Nutritional value per serving:

Calories 440, total fat 22 G., saturated fats 7 G., proteins 31 G., carbohydrates 35 G., fiber 8 G., cholesterol 70 mg, sodium 970 mg, sugar 5 G.


Mexican chili is a dish of meat and beans in a thick, spicy tomato sauce with chili peppers, hence its name. Make a simple chili with canned beans, tomatoes in their own juice, and ground turkey and turn it into a delicious filling for a casserole.
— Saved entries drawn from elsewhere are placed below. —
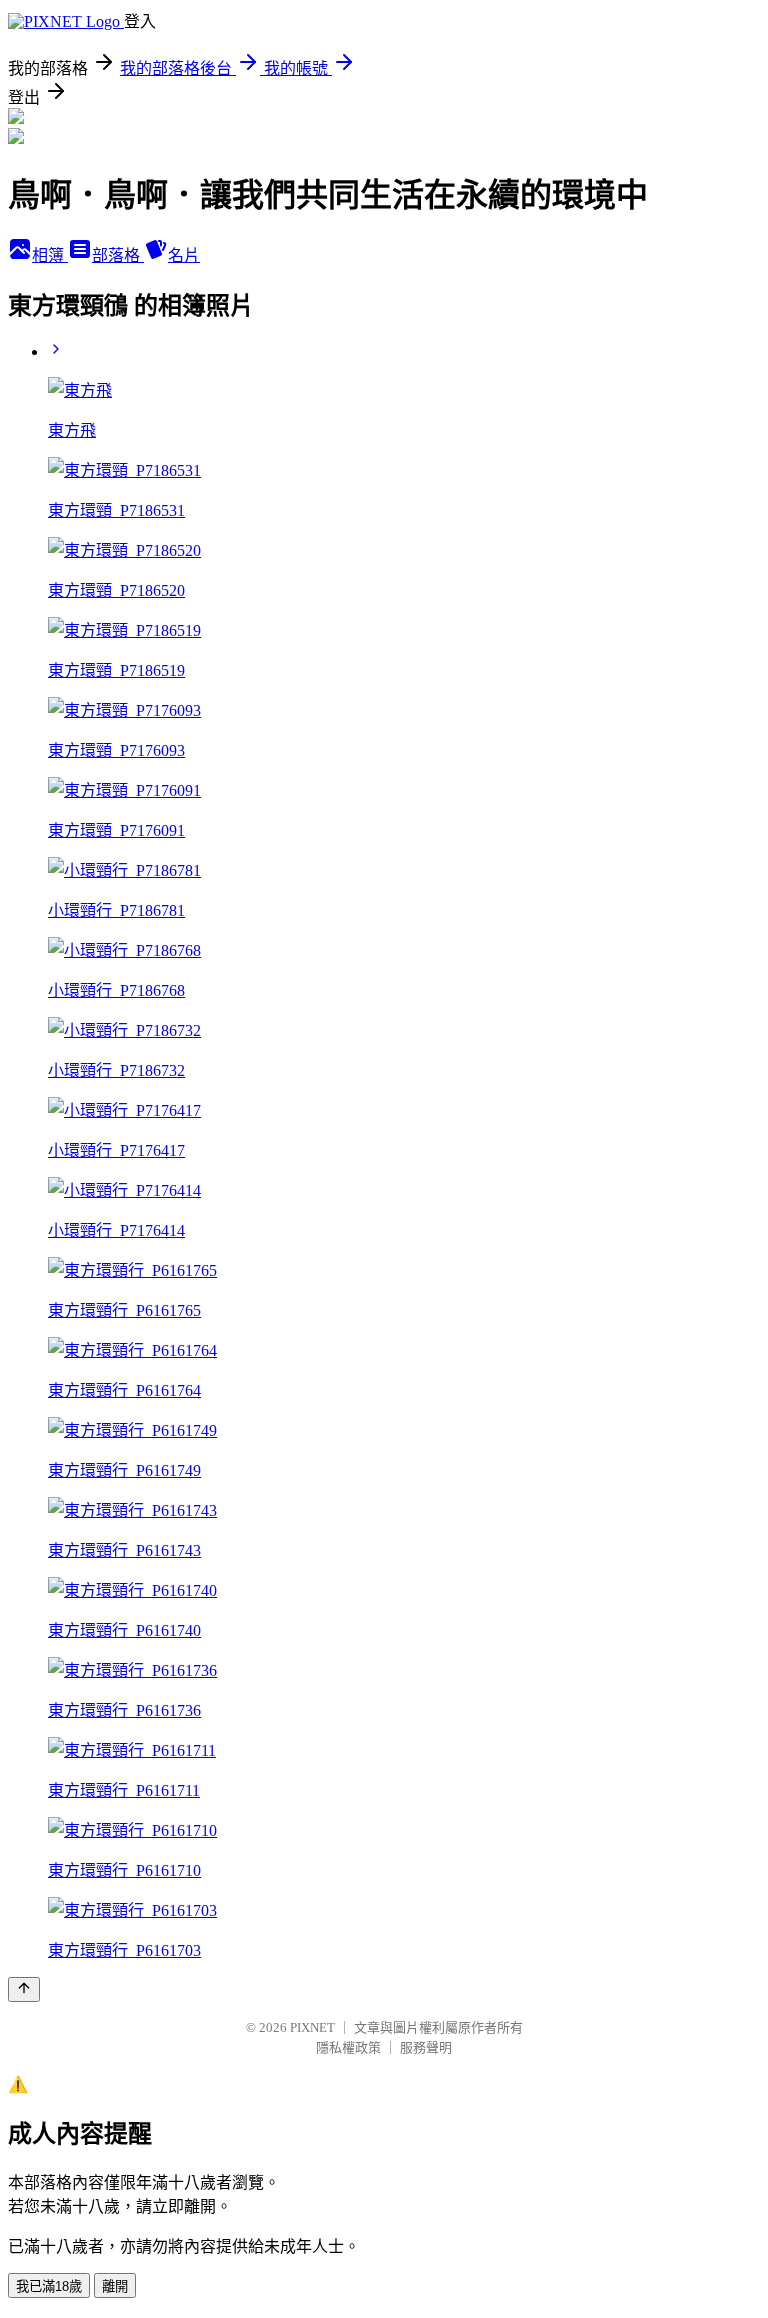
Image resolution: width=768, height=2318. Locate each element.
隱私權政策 (348, 2047)
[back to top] (24, 1989)
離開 (115, 2286)
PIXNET (312, 2027)
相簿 (50, 255)
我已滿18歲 (49, 2286)
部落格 (118, 255)
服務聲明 (426, 2047)
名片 (184, 255)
Top the filling with a layer of cornmeal mixed with a little grated cheese and crushed jalapeños. Once baked in the oven, the cornmeal will have a delicious golden crust, revealing a rich, flavorful, and protein-rich filling. Serve with Greek yogurt, avocado, tomatoes, and fresh herbs.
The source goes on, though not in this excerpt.